* Start Extracted material *

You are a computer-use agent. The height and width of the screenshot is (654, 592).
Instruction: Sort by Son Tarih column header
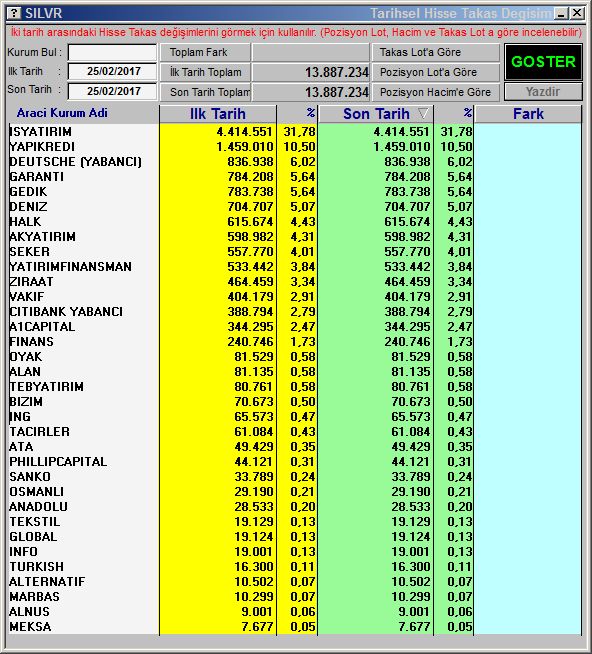375,114
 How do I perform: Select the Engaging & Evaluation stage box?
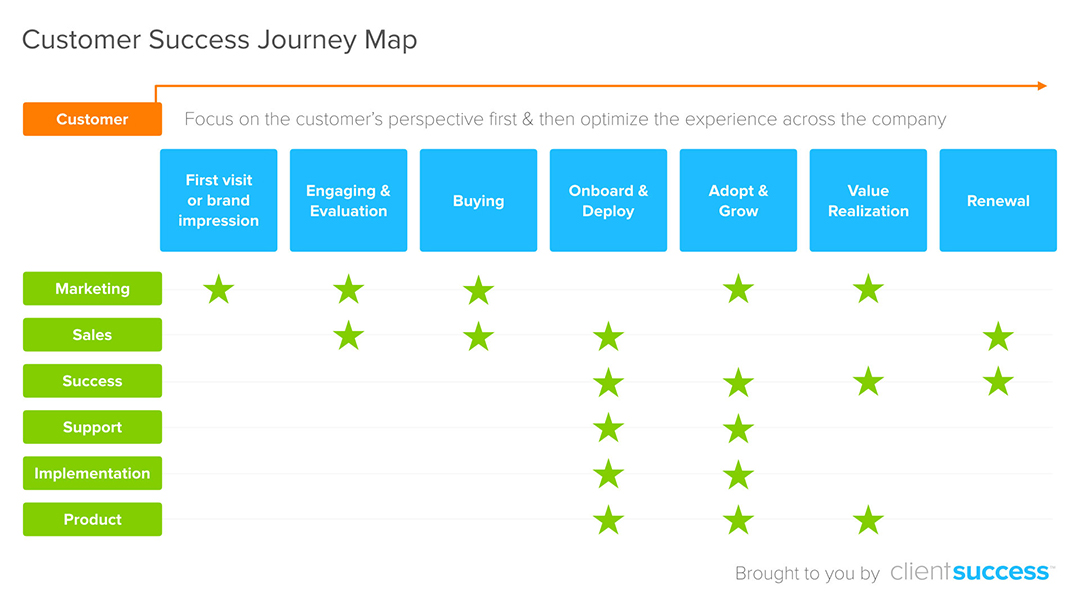pyautogui.click(x=348, y=200)
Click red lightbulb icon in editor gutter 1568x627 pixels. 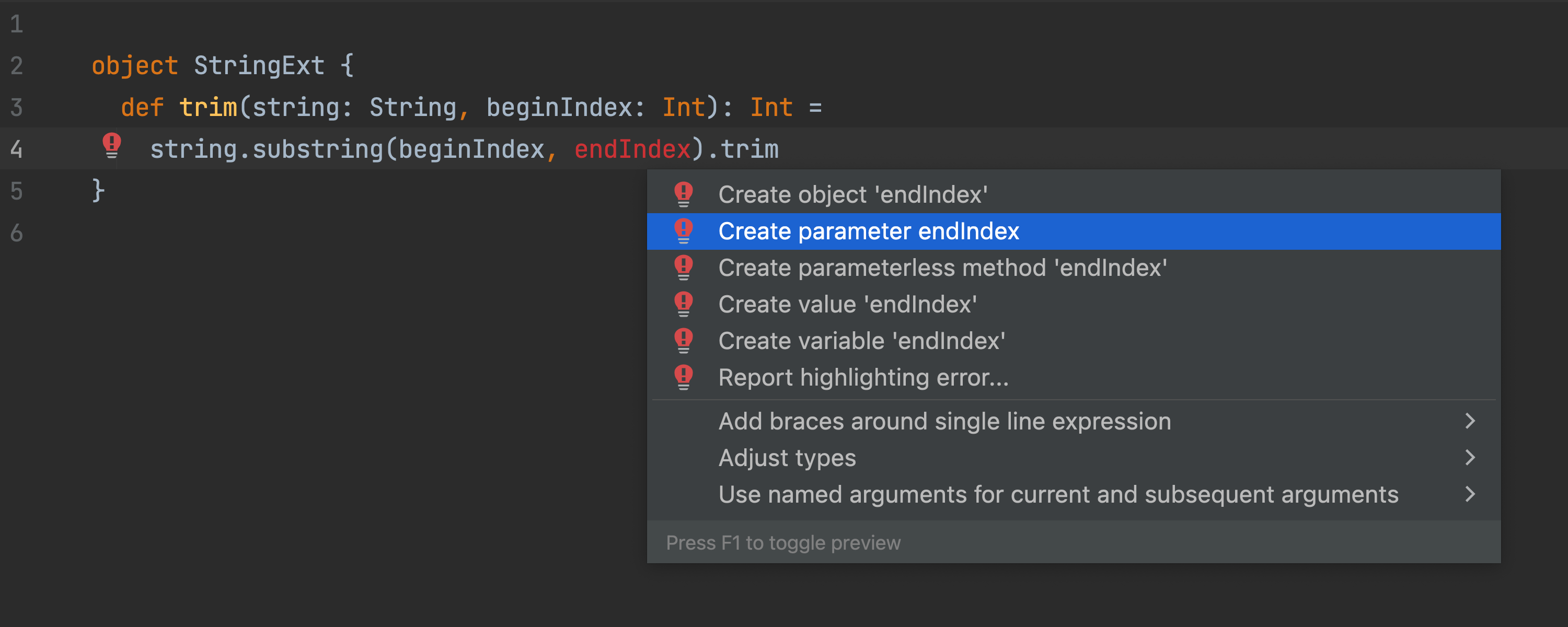pyautogui.click(x=112, y=145)
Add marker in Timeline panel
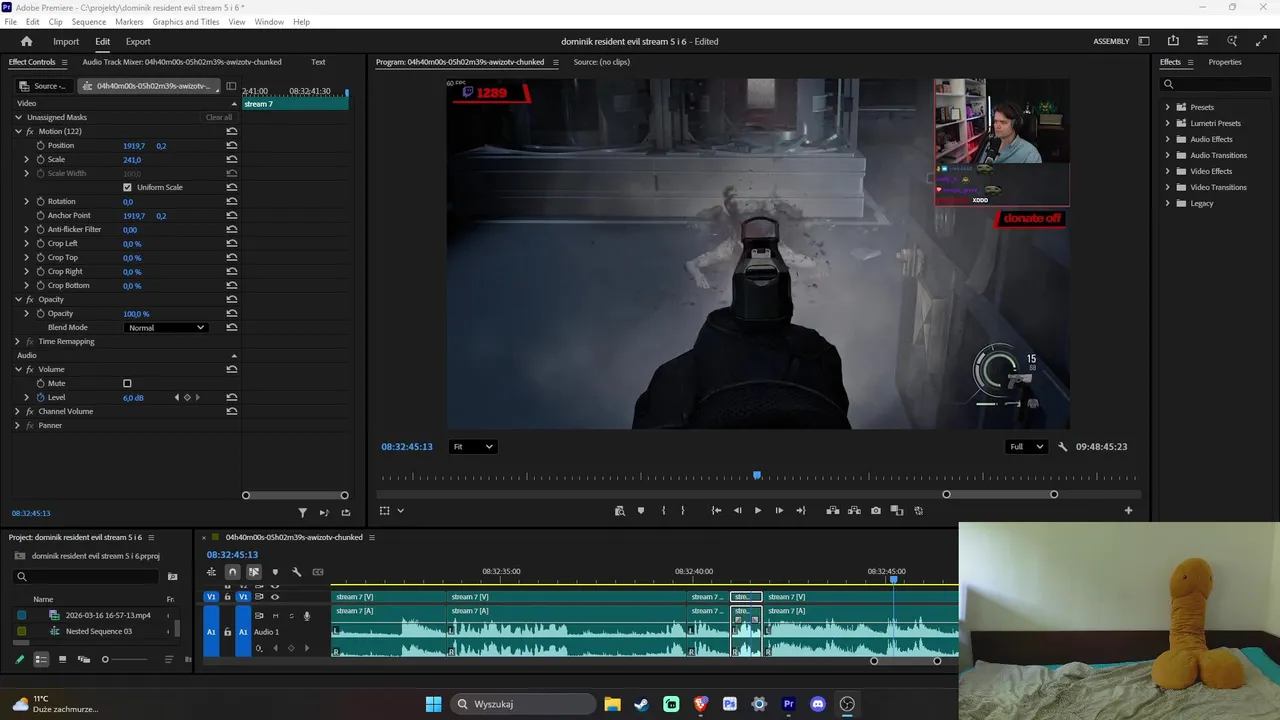Viewport: 1280px width, 720px height. (x=275, y=572)
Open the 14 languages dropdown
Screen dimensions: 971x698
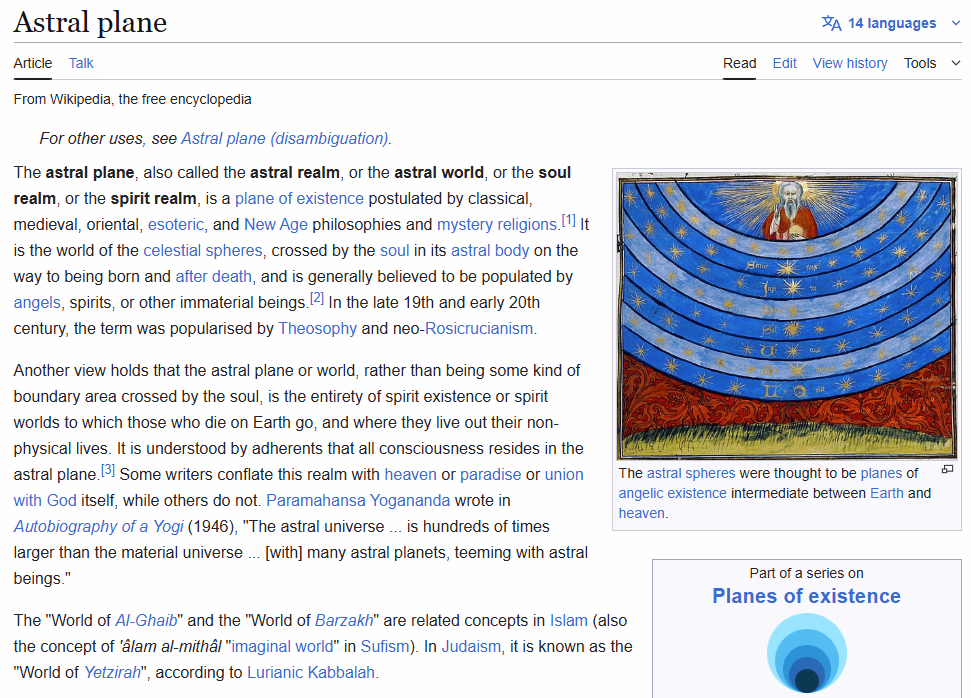pos(891,23)
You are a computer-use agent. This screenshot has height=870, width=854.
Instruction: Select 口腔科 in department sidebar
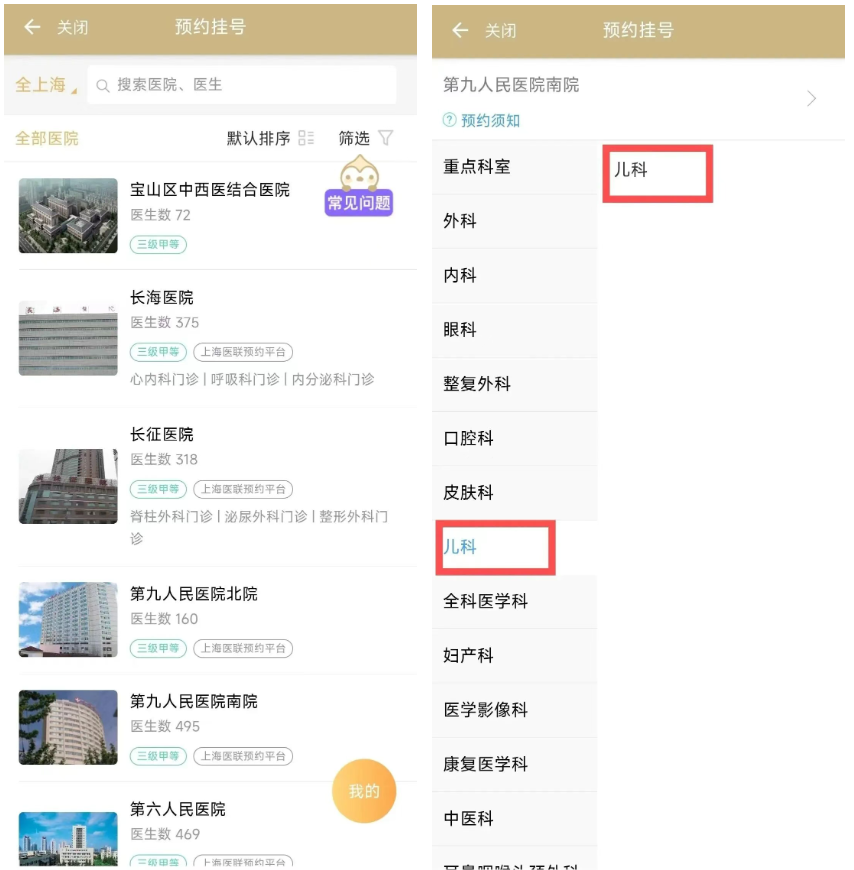click(x=469, y=438)
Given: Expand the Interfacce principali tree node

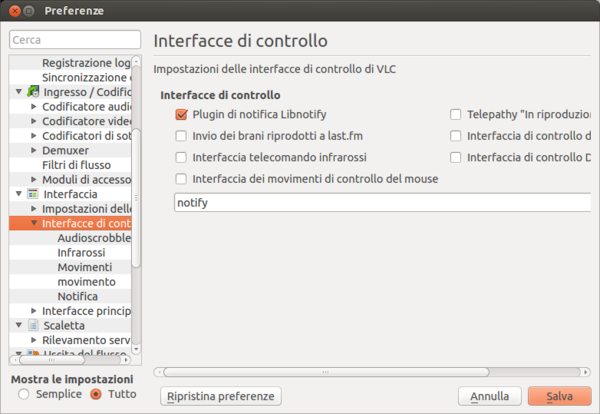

* End Extracted material *

**Directions for this task:** Reproduce the rows word for word from the line containing "Add marker in Timeline panel" through the end of the rows, both ends included. Leave out the pictures.

**Solution to this exercise:**
Add marker in Timeline panel
Viewport: 1280px width, 720px height. (x=275, y=572)
Open the 14 languages dropdown
Screen dimensions: 971x698
pos(891,23)
You are a computer-use agent. This screenshot has height=870, width=854.
Instruction: Select 口腔科 in department sidebar
click(x=469, y=438)
Given: Expand the Interfacce principali tree node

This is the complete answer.